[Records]
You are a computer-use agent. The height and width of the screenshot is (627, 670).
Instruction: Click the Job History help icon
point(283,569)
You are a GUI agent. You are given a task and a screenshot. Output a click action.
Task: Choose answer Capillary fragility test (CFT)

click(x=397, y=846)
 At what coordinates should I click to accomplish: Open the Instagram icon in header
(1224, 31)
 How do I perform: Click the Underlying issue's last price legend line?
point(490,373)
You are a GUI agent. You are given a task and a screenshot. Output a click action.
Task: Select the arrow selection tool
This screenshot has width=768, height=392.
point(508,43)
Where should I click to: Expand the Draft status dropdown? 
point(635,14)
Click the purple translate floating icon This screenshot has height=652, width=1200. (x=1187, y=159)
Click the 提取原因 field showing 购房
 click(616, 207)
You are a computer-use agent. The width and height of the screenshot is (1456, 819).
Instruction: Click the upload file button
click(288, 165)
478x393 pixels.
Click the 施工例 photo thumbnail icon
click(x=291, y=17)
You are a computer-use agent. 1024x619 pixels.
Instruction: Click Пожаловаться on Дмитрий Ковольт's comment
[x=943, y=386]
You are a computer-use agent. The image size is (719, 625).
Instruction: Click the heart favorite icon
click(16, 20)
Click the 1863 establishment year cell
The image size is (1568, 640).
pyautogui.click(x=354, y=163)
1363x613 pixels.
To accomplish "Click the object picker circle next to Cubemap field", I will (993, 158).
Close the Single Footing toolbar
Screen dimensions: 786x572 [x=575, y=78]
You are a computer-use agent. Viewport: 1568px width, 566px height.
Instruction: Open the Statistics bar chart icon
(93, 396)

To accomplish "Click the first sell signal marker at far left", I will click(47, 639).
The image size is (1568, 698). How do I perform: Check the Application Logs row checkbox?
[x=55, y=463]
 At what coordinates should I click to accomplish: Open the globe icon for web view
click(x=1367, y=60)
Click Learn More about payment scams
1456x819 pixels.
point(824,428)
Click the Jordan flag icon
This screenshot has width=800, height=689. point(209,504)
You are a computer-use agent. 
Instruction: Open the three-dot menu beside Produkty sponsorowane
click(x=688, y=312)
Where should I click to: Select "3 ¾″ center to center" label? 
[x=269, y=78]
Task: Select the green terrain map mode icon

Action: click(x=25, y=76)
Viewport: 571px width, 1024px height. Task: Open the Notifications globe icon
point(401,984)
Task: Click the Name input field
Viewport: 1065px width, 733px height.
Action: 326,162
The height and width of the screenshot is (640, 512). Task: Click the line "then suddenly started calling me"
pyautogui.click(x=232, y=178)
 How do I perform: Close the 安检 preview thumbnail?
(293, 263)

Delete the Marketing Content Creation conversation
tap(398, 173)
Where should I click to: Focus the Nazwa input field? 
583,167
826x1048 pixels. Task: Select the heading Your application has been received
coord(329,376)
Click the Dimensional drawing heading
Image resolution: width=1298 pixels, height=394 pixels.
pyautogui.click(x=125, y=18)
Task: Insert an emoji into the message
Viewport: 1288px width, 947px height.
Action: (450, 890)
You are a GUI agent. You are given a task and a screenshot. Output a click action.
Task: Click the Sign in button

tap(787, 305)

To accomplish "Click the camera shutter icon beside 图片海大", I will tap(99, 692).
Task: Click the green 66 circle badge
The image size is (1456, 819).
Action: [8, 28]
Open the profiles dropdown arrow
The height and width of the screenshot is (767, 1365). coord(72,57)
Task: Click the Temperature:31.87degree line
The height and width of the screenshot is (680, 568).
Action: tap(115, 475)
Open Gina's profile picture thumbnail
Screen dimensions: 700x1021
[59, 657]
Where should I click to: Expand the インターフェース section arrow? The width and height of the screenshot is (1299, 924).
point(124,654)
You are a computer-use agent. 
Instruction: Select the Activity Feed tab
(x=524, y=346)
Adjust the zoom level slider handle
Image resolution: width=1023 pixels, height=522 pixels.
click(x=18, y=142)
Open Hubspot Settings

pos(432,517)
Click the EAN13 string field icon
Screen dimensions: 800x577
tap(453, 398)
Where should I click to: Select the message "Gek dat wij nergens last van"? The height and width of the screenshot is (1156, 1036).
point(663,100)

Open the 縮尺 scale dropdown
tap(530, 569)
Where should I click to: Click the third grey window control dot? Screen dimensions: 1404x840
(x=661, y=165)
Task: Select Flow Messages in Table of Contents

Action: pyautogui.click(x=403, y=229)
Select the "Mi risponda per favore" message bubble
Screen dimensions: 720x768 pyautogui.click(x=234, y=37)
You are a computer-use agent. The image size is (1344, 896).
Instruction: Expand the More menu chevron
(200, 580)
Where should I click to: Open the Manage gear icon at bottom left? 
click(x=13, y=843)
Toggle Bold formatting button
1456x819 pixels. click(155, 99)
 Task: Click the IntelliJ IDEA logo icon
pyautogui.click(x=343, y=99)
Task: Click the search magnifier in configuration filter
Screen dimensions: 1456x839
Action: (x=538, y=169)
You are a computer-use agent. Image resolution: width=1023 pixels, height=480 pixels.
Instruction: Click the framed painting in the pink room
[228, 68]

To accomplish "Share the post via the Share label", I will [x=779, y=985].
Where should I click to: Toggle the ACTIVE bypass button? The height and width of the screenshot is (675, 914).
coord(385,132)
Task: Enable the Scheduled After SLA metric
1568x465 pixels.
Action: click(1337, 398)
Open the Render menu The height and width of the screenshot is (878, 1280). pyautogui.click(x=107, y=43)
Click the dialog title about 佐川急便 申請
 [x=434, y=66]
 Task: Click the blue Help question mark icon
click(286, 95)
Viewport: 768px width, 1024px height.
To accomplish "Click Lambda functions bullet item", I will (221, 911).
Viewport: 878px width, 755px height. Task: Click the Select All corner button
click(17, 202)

Problem: Copy out all of the data above, keeping every line as it appears.

Output:
You are a computer-use agent. The height and width of the screenshot is (627, 670).
Instruction: Click the Job History help icon
point(283,569)
You are a GUI agent. You are given a task and a screenshot. Output a click action.
Task: Choose answer Capillary fragility test (CFT)

click(x=397, y=846)
 At what coordinates should I click to accomplish: Open the Instagram icon in header
(1224, 31)
 How do I perform: Click the Underlying issue's last price legend line?
point(490,373)
You are a GUI agent. You are given a task and a screenshot. Output a click action.
Task: Select the arrow selection tool
This screenshot has width=768, height=392.
point(508,43)
Where should I click to: Expand the Draft status dropdown? 
point(635,14)
Click the purple translate floating icon This screenshot has height=652, width=1200. (x=1187, y=159)
Click the 提取原因 field showing 购房
 click(616, 207)
You are a computer-use agent. The width and height of the screenshot is (1456, 819).
Instruction: Click the upload file button
click(288, 165)
478x393 pixels.
Click the 施工例 photo thumbnail icon
click(x=291, y=17)
You are a computer-use agent. 1024x619 pixels.
Instruction: Click Пожаловаться on Дмитрий Ковольт's comment
[x=943, y=386]
You are a computer-use agent. The image size is (719, 625).
Instruction: Click the heart favorite icon
click(16, 20)
Click the 1863 establishment year cell
The image size is (1568, 640).
pyautogui.click(x=354, y=163)
1363x613 pixels.
To accomplish "Click the object picker circle next to Cubemap field", I will (993, 158).
Close the Single Footing toolbar
Screen dimensions: 786x572 [x=575, y=78]
You are a computer-use agent. Viewport: 1568px width, 566px height.
Instruction: Open the Statistics bar chart icon
(93, 396)

To accomplish "Click the first sell signal marker at far left", I will click(47, 639).
The image size is (1568, 698). How do I perform: Check the Application Logs row checkbox?
[x=55, y=463]
 At what coordinates should I click to accomplish: Open the globe icon for web view
click(x=1367, y=60)
Click Learn More about payment scams
1456x819 pixels.
point(824,428)
Click the Jordan flag icon
This screenshot has width=800, height=689. point(209,504)
You are a computer-use agent. 
Instruction: Open the three-dot menu beside Produkty sponsorowane
click(x=688, y=312)
Where should I click to: Select "3 ¾″ center to center" label? 
[x=269, y=78]
Task: Select the green terrain map mode icon

Action: click(x=25, y=76)
Viewport: 571px width, 1024px height. Task: Open the Notifications globe icon
point(401,984)
Task: Click the Name input field
Viewport: 1065px width, 733px height.
Action: 326,162
The height and width of the screenshot is (640, 512). Task: Click the line "then suddenly started calling me"
pyautogui.click(x=232, y=178)
 How do I perform: Close the 安检 preview thumbnail?
(293, 263)

Delete the Marketing Content Creation conversation
tap(398, 173)
Where should I click to: Focus the Nazwa input field? 
583,167
826x1048 pixels. Task: Select the heading Your application has been received
coord(329,376)
Click the Dimensional drawing heading
Image resolution: width=1298 pixels, height=394 pixels.
pyautogui.click(x=125, y=18)
Task: Insert an emoji into the message
Viewport: 1288px width, 947px height.
Action: (450, 890)
You are a GUI agent. You are given a task and a screenshot. Output a click action.
Task: Click the Sign in button

tap(787, 305)

To accomplish "Click the camera shutter icon beside 图片海大", I will tap(99, 692).
Task: Click the green 66 circle badge
The image size is (1456, 819).
Action: [8, 28]
Open the profiles dropdown arrow
The height and width of the screenshot is (767, 1365). coord(72,57)
Task: Click the Temperature:31.87degree line
The height and width of the screenshot is (680, 568).
Action: tap(115, 475)
Open Gina's profile picture thumbnail
Screen dimensions: 700x1021
[59, 657]
Where should I click to: Expand the インターフェース section arrow? The width and height of the screenshot is (1299, 924).
point(124,654)
You are a computer-use agent. 
Instruction: Select the Activity Feed tab
(x=524, y=346)
Adjust the zoom level slider handle
Image resolution: width=1023 pixels, height=522 pixels.
click(x=18, y=142)
Open Hubspot Settings

pos(432,517)
Click the EAN13 string field icon
Screen dimensions: 800x577
tap(453, 398)
Where should I click to: Select the message "Gek dat wij nergens last van"? The height and width of the screenshot is (1156, 1036).
point(663,100)

Open the 縮尺 scale dropdown
tap(530, 569)
Where should I click to: Click the third grey window control dot? Screen dimensions: 1404x840
(x=661, y=165)
Task: Select Flow Messages in Table of Contents

Action: pyautogui.click(x=403, y=229)
Select the "Mi risponda per favore" message bubble
Screen dimensions: 720x768 pyautogui.click(x=234, y=37)
You are a computer-use agent. The image size is (1344, 896).
Instruction: Expand the More menu chevron
(200, 580)
Where should I click to: Open the Manage gear icon at bottom left? 
click(x=13, y=843)
Toggle Bold formatting button
1456x819 pixels. click(155, 99)
 Task: Click the IntelliJ IDEA logo icon
pyautogui.click(x=343, y=99)
Task: Click the search magnifier in configuration filter
Screen dimensions: 1456x839
Action: (x=538, y=169)
You are a computer-use agent. Image resolution: width=1023 pixels, height=480 pixels.
Instruction: Click the framed painting in the pink room
[228, 68]

To accomplish "Share the post via the Share label", I will [x=779, y=985].
Where should I click to: Toggle the ACTIVE bypass button? The height and width of the screenshot is (675, 914).
coord(385,132)
Task: Enable the Scheduled After SLA metric
1568x465 pixels.
Action: click(1337, 398)
Open the Render menu The height and width of the screenshot is (878, 1280). pyautogui.click(x=107, y=43)
Click the dialog title about 佐川急便 申請
 [x=434, y=66]
 Task: Click the blue Help question mark icon
click(286, 95)
Viewport: 768px width, 1024px height.
To accomplish "Click Lambda functions bullet item", I will (221, 911).
Viewport: 878px width, 755px height. Task: Click the Select All corner button
click(17, 202)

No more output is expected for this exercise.